◆ **EXERCISE**
Each line from the one containing "Given: Open the Add Reports dropdown button" to the end of the entries is to be repeated exactly, and no other line.

◆ **Pixel coordinate grounding data**
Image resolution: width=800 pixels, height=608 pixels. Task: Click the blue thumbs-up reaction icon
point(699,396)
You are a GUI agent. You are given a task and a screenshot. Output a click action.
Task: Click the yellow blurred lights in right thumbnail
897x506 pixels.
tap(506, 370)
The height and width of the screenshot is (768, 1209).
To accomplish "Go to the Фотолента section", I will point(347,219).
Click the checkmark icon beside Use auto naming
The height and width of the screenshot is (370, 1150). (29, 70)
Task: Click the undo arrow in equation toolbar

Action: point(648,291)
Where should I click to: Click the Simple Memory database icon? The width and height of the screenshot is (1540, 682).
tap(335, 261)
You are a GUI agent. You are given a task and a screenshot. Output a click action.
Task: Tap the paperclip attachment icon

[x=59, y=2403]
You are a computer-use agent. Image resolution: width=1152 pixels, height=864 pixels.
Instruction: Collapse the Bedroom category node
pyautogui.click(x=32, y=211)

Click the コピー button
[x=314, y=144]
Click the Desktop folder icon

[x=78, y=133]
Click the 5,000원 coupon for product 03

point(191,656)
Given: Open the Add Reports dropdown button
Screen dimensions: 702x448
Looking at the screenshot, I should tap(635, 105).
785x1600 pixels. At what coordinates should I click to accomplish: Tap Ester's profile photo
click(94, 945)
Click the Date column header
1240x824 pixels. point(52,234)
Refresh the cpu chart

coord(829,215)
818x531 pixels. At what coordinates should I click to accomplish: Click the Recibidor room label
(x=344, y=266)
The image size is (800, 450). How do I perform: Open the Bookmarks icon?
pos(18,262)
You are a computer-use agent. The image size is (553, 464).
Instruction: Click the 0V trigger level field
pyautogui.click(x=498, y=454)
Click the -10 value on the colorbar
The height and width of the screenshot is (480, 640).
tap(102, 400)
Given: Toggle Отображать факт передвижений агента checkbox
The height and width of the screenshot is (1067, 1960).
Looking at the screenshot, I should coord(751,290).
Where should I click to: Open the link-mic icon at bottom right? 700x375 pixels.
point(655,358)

◆ **EXERCISE OUTPUT**
Given: Open the Add Reports dropdown button
Screen dimensions: 702x448
Looking at the screenshot, I should tap(635, 105).
785x1600 pixels. At what coordinates should I click to accomplish: Tap Ester's profile photo
click(94, 945)
Click the Date column header
1240x824 pixels. point(52,234)
Refresh the cpu chart

coord(829,215)
818x531 pixels. At what coordinates should I click to accomplish: Click the Recibidor room label
(x=344, y=266)
The image size is (800, 450). How do I perform: Open the Bookmarks icon?
pos(18,262)
You are a computer-use agent. The image size is (553, 464).
Instruction: Click the 0V trigger level field
pyautogui.click(x=498, y=454)
Click the -10 value on the colorbar
The height and width of the screenshot is (480, 640).
tap(102, 400)
Given: Toggle Отображать факт передвижений агента checkbox
The height and width of the screenshot is (1067, 1960).
Looking at the screenshot, I should coord(751,290).
Where should I click to: Open the link-mic icon at bottom right? 700x375 pixels.
point(655,358)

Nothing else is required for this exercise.